20Nach dem allgemeinverbindlichen Manteltarifvertrag für das Gaststätten- und Hotelgewerbe des Landes N vom 23.03.1995 in der Fassung vom 17.03.2002 hat jeder Arbeitnehmer, der am 01.12. des jeweiligen Kalenderjahres in einem ungekündigten Arbeitsverhältnis steht, Anspruch auf eine Sonderzahlung von 50 % des tariflichen Monatseinkommens. Nach Ziffer 9.3 dieses Tarifvertrages können auf die Jahressonderzahlung aus gleichem Anlass freiwillig, einzelvertraglich oder übervertraglich gezahlte Leistungen angerechnet werden.

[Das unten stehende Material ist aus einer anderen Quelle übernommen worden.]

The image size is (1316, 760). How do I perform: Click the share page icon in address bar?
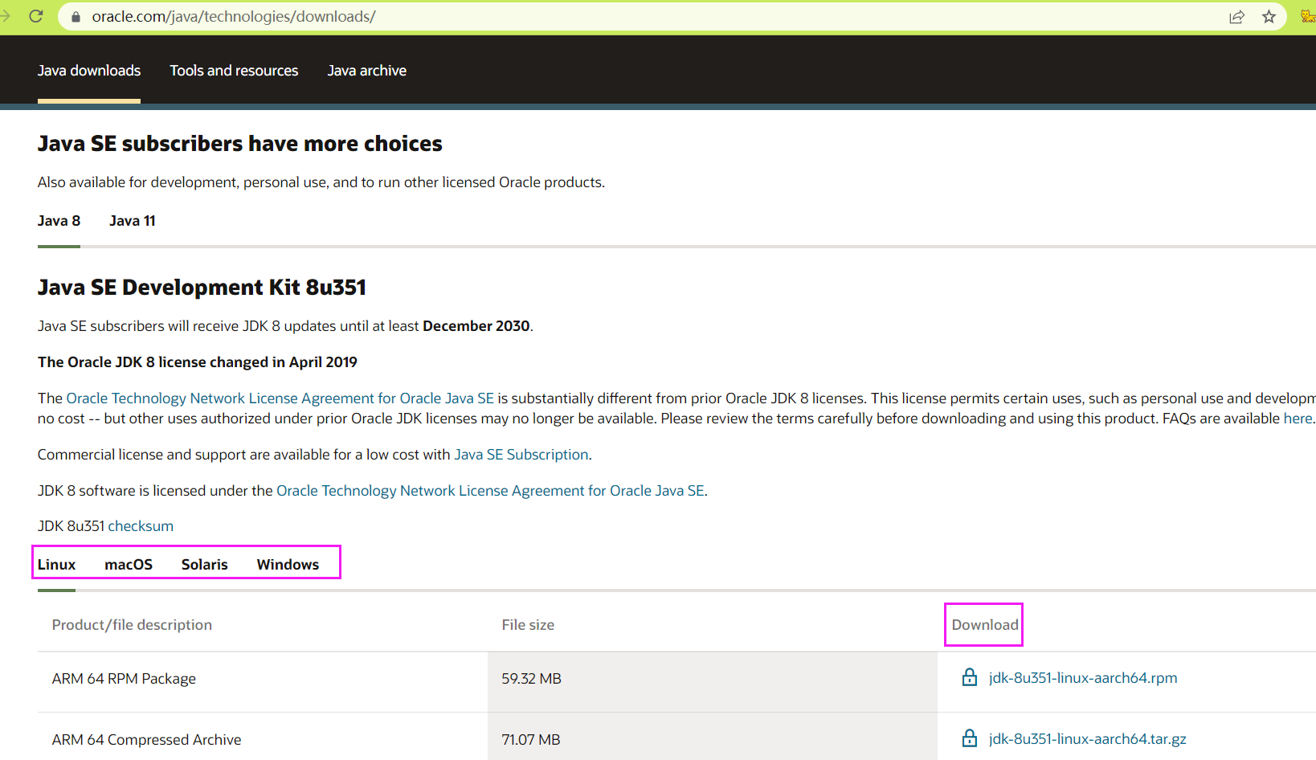click(1236, 17)
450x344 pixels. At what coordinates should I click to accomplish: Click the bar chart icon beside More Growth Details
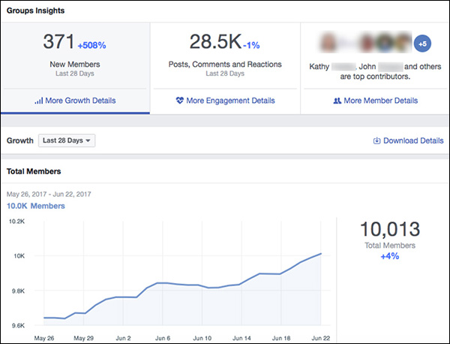click(40, 101)
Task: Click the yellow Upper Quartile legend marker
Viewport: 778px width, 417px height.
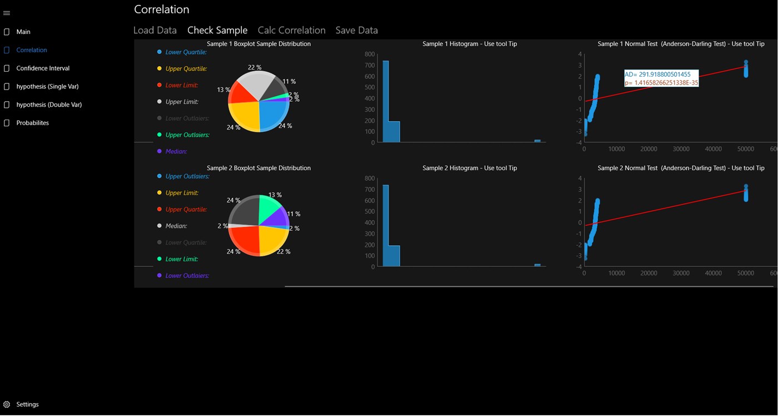Action: [x=160, y=68]
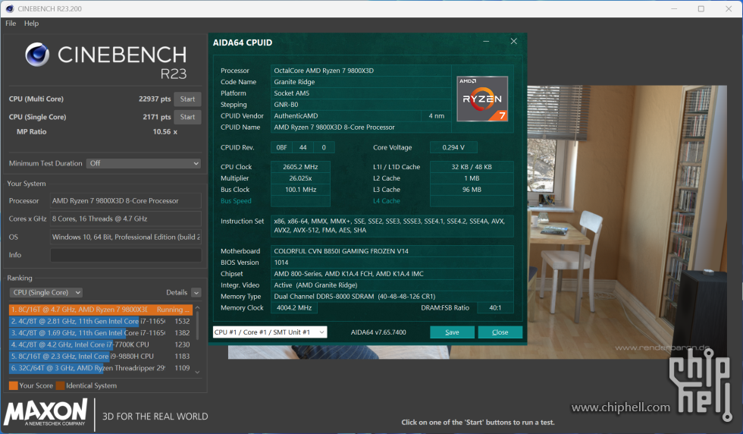Close the AIDA64 CPUID dialog with X
This screenshot has width=743, height=434.
(x=514, y=41)
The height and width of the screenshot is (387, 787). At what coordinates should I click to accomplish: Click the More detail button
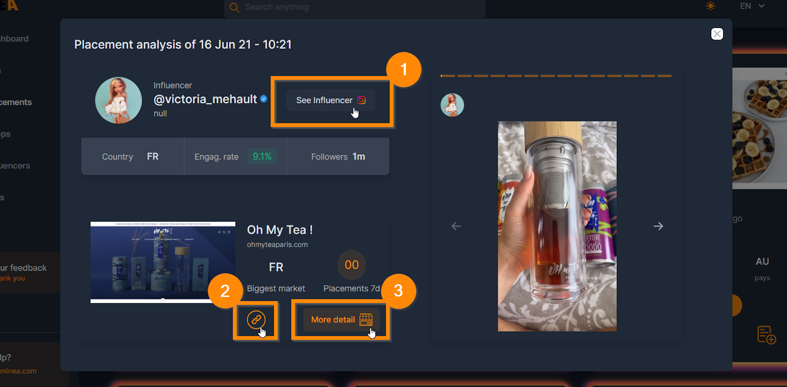341,320
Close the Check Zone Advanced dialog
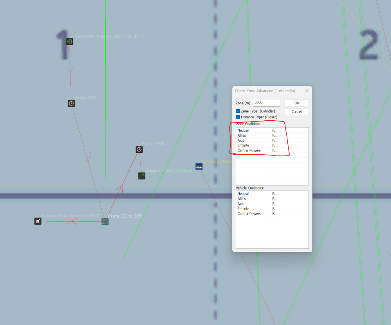 [x=307, y=91]
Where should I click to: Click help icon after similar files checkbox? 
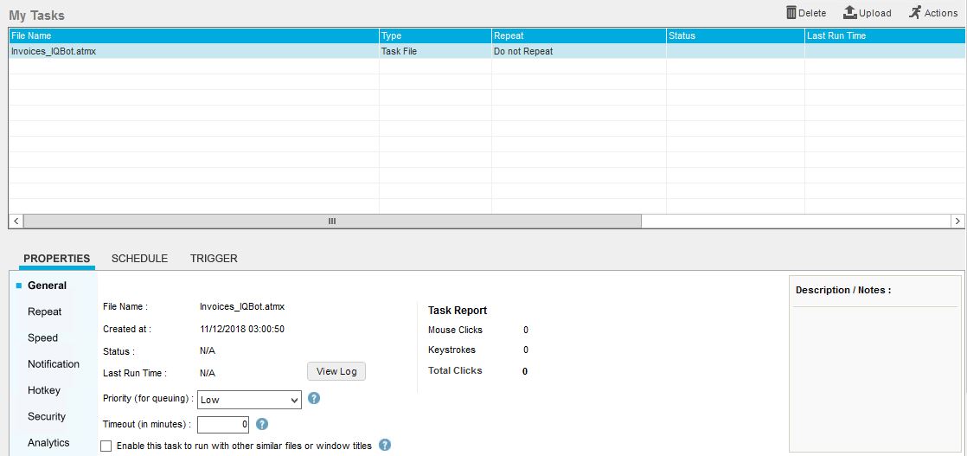(385, 445)
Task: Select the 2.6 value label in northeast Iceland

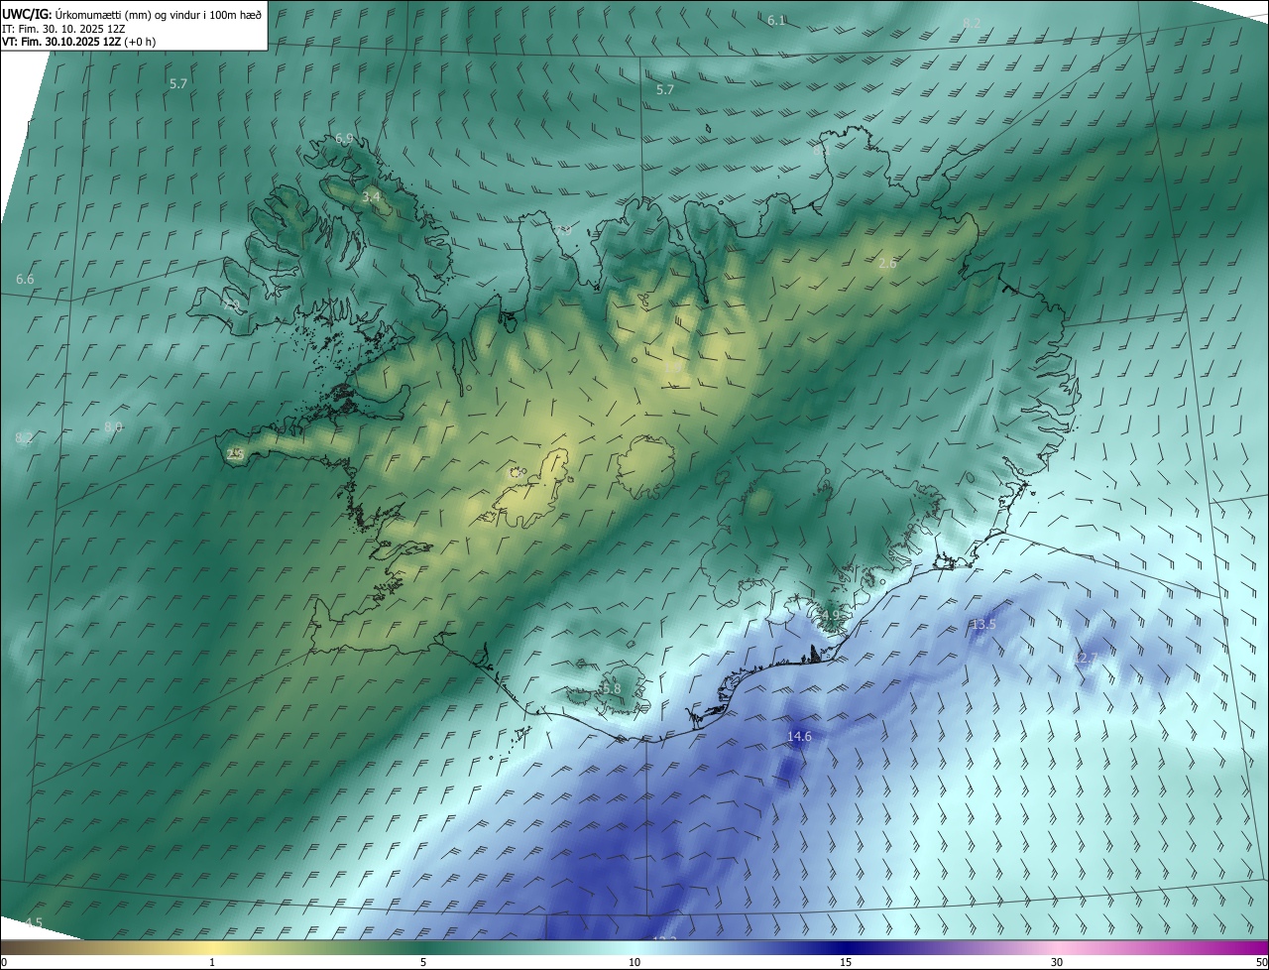Action: pos(887,263)
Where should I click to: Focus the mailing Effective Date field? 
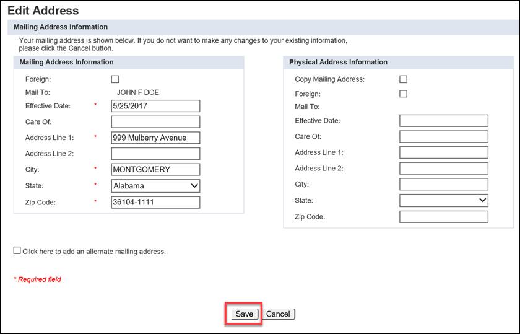pyautogui.click(x=155, y=106)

21Die Arbeitgeberin, die an ihre Arbeitnehmer überwiegend übertarifliche Bruttomonatsvergütungen in unterschiedlicher Höhe zahlt, gewährte in den vergangenen Jahren bis einschließlich des Jahres 2001 an ihre Arbeitnehmer jeweils zum Ende November des Jahres ein Weihnachtsgeld, das sich aus der tariflichen Sonderzahlung und einem Aufstockungsbetrag entsprechend der Dauer der Betriebszugehörigkeit bis auf maximal 100 % der vereinbarten Effektivvergütung nach Maßgabe der Allgemeinen Vertragsbedingungen zusammensetzte. Bei der jeweiligen Auszahlung des Weihnachtsgeldes hat die Arbeitgeberin schriftlich darauf hingewiesen, dass es sich bei der übertariflichen Gratifikationszahlung um eine freiwillige Leistung handele, wie es zusätzlich in den Allgemeinen Vertragsbedingungen geregelt sei, und dass auf Grund der Freiwilligkeit keine Rechtsansprüche für die Zukunft begründet würden, sofern der Arbeitsvertrag des betreffenden Arbeitnehmers nichts Gegenteiliges vorsehe.
22Mit Schreiben vom 25.11.2002 teilte die Hauptverwaltung der Arbeitgeberin allen ihren Mitarbeiterinnen und Mitarbeitern mit, dass sie vor dem Hintergrund der wirtschaftlichen Lage des laufenden Jahres und der Erwartung an die Entwicklung für das Jahr 2003 im Hinblick auf die Erhaltung der Arbeitsplätze Einschnitte bei der Zahlung der Weihnachtsgratifikation vornehmen müsse. Mit Schreiben vom 27.11.2002 teilte die Regionaldirektion Bonn ihren Mitarbeiterinnen und Mitarbeitern mit, dass mit der Lohn-/Gehaltsabrechnung für November 2002 trotz der Einschnitte teilweise ein übertarifliches Weihnachtsgeld ausgezahlt werde. Weiterhin enthält dieses Schreiben den jeweils bei der Gratifikationszahlung in den Vorjahren gegebenen Hinweis, dass es sich bei übertariflicher Gratifikationszahlung um eine freiwillige Leistung ohne Rechtsanspruch für die Zukunft handele.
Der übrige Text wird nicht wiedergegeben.